Zeder performs despite challenging macro environment

Norman Celliers (Supplied)
Norman Celliers (Supplied)

Cape Town - Zeder [JSE:ZED] announced in Monday that the results for the financial year to February 2016 show recurring headline earnings increased by 20% to 42.4 cents per share and the recurring headline earnings from its investment portfolio by 17% to 54.0 cents per share.

Zeder, a JSE listed agri-investment company with a specific focus on the food and beverage sectors, said the results come "amidst a widespread challenging macro environment".

In aggregate, earnings from investments totalled R805m, an increase of 49%.  

Zeder's sum-of-the-parts (SOTP) value per share - calculated by using the quoted market prices for all JSE-listed investments and market-related valuations for unlisted investments - decreased by 13% to R8.03 as at 29 February 2016, but has recovered somewhat to R8.37 per share at March 31 2016.

Zeder’s underlying investment portfolio was valued at R12.4bn at February 29 2016 and R12.9bn at March 31 2016.

The company said the decrease in the SOTP value was solely due to a 21% decline in Pioneer Foods’ share price. Zeder's 27.2% interest in Pioneer Foods remains its largest investment, representing 60.9% of the portfolio.

Headline earnings per share increased by 66% to 36.5c. The company said this was due to a dilution gain as a result of a merger between Golden Wing Mau and the Joyvio group in China, as well as a performance fee not being paid to PSG Group in the period under review.

A final dividend of 9c per share - compared to 5.5c per share in 2015 - was declared.

Announcing the results, Zeder CEO Norman Celliers said the focus during the period under review remained firmly on the company’s portfolio and increasing sustainable recurring earnings and profits.

“This has been the strategy for the past three years and we are satisfied with the progress. Also of note is Zeder’s stated strategy of diversification, whereby exposure to a single commodity and climate zone had systematically been reduced," said Celliers.

“Reported valuations of unlisted investments have remained conservative notwithstanding the fact that the portfolio companies have ample room for further growth.”

With the exception of Agrivision, all of the underlying investment companies contributed to profits.

Pioneer Foods' results for the year to September 2015 show adjusted headline earnings per share from continuing operations increasing by 31%. The core divisions have been strengthened and continue to perform well, according to Zeder.

Capespan reported an 8% increase in recurring headline earnings for the year to December 2015 as the rand weakness was not fully capitalised on, the company said.

"Notwithstanding a challenging macro environment for agriculture, Kaap Agri delivered encouraging results and reported a 16% increase in headline earnings for the year to September 2015. Its strategy of product and geographic diversification should assist it in managing cyclicality in this sector," said Zeder.
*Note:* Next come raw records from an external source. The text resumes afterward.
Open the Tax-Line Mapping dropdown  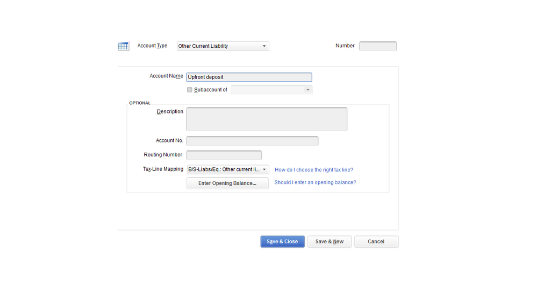[228, 170]
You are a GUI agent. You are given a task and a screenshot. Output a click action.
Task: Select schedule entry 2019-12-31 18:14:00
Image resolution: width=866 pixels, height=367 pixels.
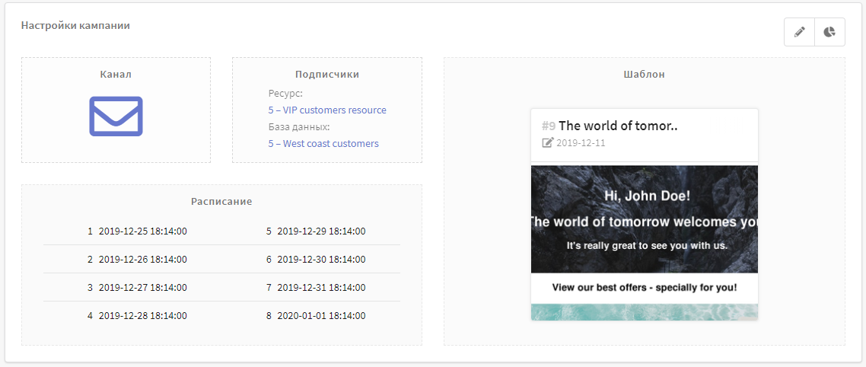point(320,288)
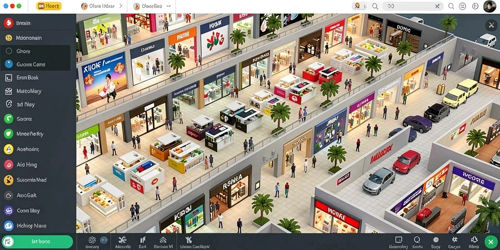Viewport: 500px width, 250px height.
Task: Click the yellow Suromb sidebar icon
Action: pyautogui.click(x=9, y=180)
It added that the specialised agri-inputs market, and in particular the seed segment, remains attractive and Zaad is well positioned to benefit from it. Zaad reported a 20% increase in recurring headline earnings for the year to February 2016.

"Despite headwinds in Zambia, Agrivision’s operating divisions performed to expectation and the group effectively made a net profit of $1.9m. However, this profit was nullified as a result of once-off items and dramatic currency weakening that in the end translated to a $7m headline loss for its financial year to December 2015," Zeder said in a statement.

"Having weathered adverse market conditions the past couple of years, Quantum Foods released strong results for the year to September 2015, reporting a 390% increase in headline earnings per share."

Celliers said the discussions between PSG Group, shareholders and regulatory bodies regarding possible alternatives to the current management fee agreement are continuing.

“Zeder remains actively involved with its underlying portfolio of companies and continuously seeks new investment opportunities. We believe that, despite inevitable cyclicality, investing in the agribusiness industry offers attractive returns,” said Celliers.